So, the way I see it, this crisis presents an opportunity not only for business leaders, but also for government officials and public policy leaders. Reform and modernization of financial regulation is a top priority for policymakers throughout the world — and certainly here in the United States. President Obama spoke to this shortly before his inauguration, saying that we need to reform our “weak and outdated regulatory system so that we can better withstand financial shocks and better protect consumers, investors, and businesses.”

Global regulatory reform comes with an important opportunity. The ongoing financial crisis has revealed a lot about the relative weaknesses of the global financial system. One weakness that has come into sharper focus is the inconsistency of financial regulation, throughout the world. Simply put, what’s legal in some countries isn’t legal in others. Regulatory and legal differences between countries are inevitable, and will never disappear completely.

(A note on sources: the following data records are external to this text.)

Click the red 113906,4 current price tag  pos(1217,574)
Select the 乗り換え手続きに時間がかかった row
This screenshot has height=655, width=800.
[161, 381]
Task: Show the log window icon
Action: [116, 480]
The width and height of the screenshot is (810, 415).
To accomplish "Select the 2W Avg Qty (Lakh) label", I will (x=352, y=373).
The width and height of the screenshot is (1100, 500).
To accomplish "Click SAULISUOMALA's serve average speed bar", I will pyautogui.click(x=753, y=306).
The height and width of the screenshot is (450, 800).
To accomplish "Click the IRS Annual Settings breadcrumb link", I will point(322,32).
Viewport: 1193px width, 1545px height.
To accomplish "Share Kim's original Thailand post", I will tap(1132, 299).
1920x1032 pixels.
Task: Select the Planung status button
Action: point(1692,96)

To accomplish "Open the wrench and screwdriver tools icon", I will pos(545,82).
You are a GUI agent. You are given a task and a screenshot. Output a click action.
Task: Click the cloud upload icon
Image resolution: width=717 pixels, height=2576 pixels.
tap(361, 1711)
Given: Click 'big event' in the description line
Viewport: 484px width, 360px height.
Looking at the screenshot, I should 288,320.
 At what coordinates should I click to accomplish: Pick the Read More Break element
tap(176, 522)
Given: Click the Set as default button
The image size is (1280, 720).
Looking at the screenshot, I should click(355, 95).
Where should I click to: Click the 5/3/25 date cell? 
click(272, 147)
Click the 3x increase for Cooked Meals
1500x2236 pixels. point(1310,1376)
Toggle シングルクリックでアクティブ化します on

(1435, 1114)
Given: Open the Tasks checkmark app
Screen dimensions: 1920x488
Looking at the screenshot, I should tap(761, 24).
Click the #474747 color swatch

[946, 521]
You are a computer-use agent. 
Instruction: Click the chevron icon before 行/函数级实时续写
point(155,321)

We, at Ernst & Young, with a presence in 140 countries, deal with this every day. But going forward, there is an opportunity to bridge these differences.

Given the widespread recognition of the need for change, policymakers have an opportunity to move forward in a coordinated way. While this can take different forms, the ultimate objective is clear: for nations to emerge from the financial crisis with new regulations that address the shortcomings in the current regulatory infrastructure and do so in a way that promotes stability and integration across the global economy. And to further enhance cooperation and integration even more, the countries that have not adopted International Financial Reporting Standards should do so. The G-20 leaders, in their summit Declaration last November, recognized the value of a single high quality global accounting standard. Indeed, adoption of IFRS would help to bring greater transparency, and uniformity, to global business — and that helps to drive economic partnerships and greater prosperity.

And the G-20 leaders last November also did something else. They emphasized the importance of global regulatory cooperation and collaboration. As they take their regulatory reform efforts forward, and meet again this April in London, they have a real chance to press for greater legal and regulatory convergence among nations. And this needs to be done with careful consideration of best practices and reforms that have proven successful.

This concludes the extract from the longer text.